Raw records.

<<<<

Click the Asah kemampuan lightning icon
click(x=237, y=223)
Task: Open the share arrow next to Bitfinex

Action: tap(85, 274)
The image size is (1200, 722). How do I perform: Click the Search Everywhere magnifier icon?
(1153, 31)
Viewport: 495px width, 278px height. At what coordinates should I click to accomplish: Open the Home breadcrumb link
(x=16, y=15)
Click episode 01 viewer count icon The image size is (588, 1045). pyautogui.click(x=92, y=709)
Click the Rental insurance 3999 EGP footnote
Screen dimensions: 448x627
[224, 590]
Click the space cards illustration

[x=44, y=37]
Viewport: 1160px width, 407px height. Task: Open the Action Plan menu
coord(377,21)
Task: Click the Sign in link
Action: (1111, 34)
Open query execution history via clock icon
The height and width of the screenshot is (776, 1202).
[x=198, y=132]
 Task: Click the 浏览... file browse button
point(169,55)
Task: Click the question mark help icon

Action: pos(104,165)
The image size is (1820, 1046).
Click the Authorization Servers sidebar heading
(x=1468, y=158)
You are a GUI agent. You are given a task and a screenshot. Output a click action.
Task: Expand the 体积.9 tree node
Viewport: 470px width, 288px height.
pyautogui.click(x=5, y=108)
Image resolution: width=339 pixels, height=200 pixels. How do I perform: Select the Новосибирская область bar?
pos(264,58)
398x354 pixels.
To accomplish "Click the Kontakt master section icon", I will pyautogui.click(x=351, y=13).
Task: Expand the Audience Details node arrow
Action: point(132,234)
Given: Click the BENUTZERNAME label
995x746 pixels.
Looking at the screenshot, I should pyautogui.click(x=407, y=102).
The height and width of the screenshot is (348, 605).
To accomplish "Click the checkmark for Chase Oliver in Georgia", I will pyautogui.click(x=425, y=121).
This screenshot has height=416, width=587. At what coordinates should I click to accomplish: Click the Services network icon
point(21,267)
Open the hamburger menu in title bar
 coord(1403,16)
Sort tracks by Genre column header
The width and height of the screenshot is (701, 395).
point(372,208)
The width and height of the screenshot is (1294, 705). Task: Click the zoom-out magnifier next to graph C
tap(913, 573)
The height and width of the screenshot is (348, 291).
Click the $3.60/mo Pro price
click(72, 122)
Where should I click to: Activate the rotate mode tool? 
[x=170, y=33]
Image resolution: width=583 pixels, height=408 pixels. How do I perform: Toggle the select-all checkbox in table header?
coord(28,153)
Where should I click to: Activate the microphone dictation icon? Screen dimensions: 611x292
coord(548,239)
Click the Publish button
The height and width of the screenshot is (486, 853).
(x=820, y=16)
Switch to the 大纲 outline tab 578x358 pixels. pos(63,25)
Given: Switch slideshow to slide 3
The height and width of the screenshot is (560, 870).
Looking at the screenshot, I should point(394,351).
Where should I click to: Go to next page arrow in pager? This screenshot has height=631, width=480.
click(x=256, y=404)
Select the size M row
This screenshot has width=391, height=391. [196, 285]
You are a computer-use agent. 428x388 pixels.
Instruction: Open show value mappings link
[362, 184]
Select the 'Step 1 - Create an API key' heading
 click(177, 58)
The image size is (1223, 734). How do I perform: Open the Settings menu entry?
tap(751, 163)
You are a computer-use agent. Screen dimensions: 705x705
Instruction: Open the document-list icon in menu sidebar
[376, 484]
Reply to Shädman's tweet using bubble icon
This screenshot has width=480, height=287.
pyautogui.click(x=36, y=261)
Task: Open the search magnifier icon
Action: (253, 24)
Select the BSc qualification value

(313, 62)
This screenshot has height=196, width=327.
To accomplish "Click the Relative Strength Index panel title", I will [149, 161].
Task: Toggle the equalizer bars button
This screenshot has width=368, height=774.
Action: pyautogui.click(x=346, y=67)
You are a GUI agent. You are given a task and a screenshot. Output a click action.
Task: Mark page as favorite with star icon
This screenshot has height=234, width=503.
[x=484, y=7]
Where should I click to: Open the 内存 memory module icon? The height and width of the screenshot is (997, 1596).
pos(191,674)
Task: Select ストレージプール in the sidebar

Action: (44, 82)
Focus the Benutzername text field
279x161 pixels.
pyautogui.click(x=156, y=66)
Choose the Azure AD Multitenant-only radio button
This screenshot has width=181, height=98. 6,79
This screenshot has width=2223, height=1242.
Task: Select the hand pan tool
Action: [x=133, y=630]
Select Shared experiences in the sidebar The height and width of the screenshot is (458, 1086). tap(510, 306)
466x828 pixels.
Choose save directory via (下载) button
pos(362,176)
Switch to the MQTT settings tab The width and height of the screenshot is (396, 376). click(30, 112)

>>>>

REQUIREMENT. Express the lines of the records as a JSON list of strings, one string per line with blank lines left out: begin at the line that contains "Where should I click to: Activate the rotate" and stop after the line that contains "Switch to the 大纲".

REPLY TO THE EXERCISE.
[
  "Where should I click to: Activate the rotate mode tool? ",
  "[x=170, y=33]",
  "Image resolution: width=583 pixels, height=408 pixels. How do I perform: Toggle the select-all checkbox in table header?",
  "coord(28,153)",
  "Where should I click to: Activate the microphone dictation icon? Screen dimensions: 611x292",
  "coord(548,239)",
  "Click the Publish button",
  "The height and width of the screenshot is (486, 853).",
  "(x=820, y=16)",
  "Switch to the 大纲 outline tab 578x358 pixels. pos(63,25)"
]